During the winter of 1886-1887, Georges Seurat started work on a large composition The Models. The painting is now in the Barnes Foundation, in Merion in the United States. It shows three models posing nude in the artist's studio. On the wall the artist has reproduced An Afternoon at La Grande Jatte, the manifesto of the new style of which Seurat became the leader and which the critic Felix Fénéon called Neo-Impressionism.
Seurat made a large number of preparatory drawings and sketches for The Models, including the three studies in the Musee d'Orsay: Model, Back View, Model, Front View and Model, Side View.
In Model, Back View, the painter has shown his model nude, from the back, sitting on a white sheet.
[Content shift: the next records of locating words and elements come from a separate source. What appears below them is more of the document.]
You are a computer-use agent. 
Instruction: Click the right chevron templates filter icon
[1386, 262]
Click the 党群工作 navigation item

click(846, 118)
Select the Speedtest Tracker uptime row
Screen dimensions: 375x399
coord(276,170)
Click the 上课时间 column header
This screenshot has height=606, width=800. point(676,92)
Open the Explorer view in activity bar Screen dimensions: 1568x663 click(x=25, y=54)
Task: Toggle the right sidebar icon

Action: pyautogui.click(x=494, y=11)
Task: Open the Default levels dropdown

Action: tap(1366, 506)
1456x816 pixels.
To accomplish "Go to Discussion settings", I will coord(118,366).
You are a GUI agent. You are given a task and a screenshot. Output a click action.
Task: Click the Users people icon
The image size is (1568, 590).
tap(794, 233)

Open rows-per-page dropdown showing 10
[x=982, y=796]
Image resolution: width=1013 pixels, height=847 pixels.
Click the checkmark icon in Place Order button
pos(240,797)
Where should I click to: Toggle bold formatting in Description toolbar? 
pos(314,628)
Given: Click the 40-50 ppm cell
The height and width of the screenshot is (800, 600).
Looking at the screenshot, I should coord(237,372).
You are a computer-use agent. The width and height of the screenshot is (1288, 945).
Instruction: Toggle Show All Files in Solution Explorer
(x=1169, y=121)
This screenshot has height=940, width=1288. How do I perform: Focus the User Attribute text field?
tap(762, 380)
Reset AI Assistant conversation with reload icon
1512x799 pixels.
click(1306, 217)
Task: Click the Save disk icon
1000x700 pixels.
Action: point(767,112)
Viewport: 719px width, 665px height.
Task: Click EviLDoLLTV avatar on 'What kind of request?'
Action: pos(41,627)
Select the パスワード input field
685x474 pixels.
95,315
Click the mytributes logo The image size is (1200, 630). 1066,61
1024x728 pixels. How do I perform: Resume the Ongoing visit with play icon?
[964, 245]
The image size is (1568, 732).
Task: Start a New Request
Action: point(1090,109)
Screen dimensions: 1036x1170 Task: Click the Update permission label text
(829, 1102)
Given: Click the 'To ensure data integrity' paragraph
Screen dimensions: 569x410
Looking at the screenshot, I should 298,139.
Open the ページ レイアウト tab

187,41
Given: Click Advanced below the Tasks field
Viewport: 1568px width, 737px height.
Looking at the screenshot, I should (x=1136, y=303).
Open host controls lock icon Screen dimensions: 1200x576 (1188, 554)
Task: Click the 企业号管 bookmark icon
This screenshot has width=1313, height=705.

She brings to mind a famous painting which created a stir when it entered the Louvre in 1879: The Valpinçon Bather by Jean-Auguste Dominique Ingres. Like Ingres, whom he greatly admired, Seurat highlights of the top of the woman's back and the nape of her neck. He uses the technique which he had himself initiated, dividing the brushstrokes into tiny dots of juxtaposed pure colour.
The three Models belonged to Félix Fénéon who kept them until his death. In 1947 they were bought by the Musées nationaux along with a pencil drawing of the stove in the studio; it is now in the drawing collection of the Musee d'Orsay.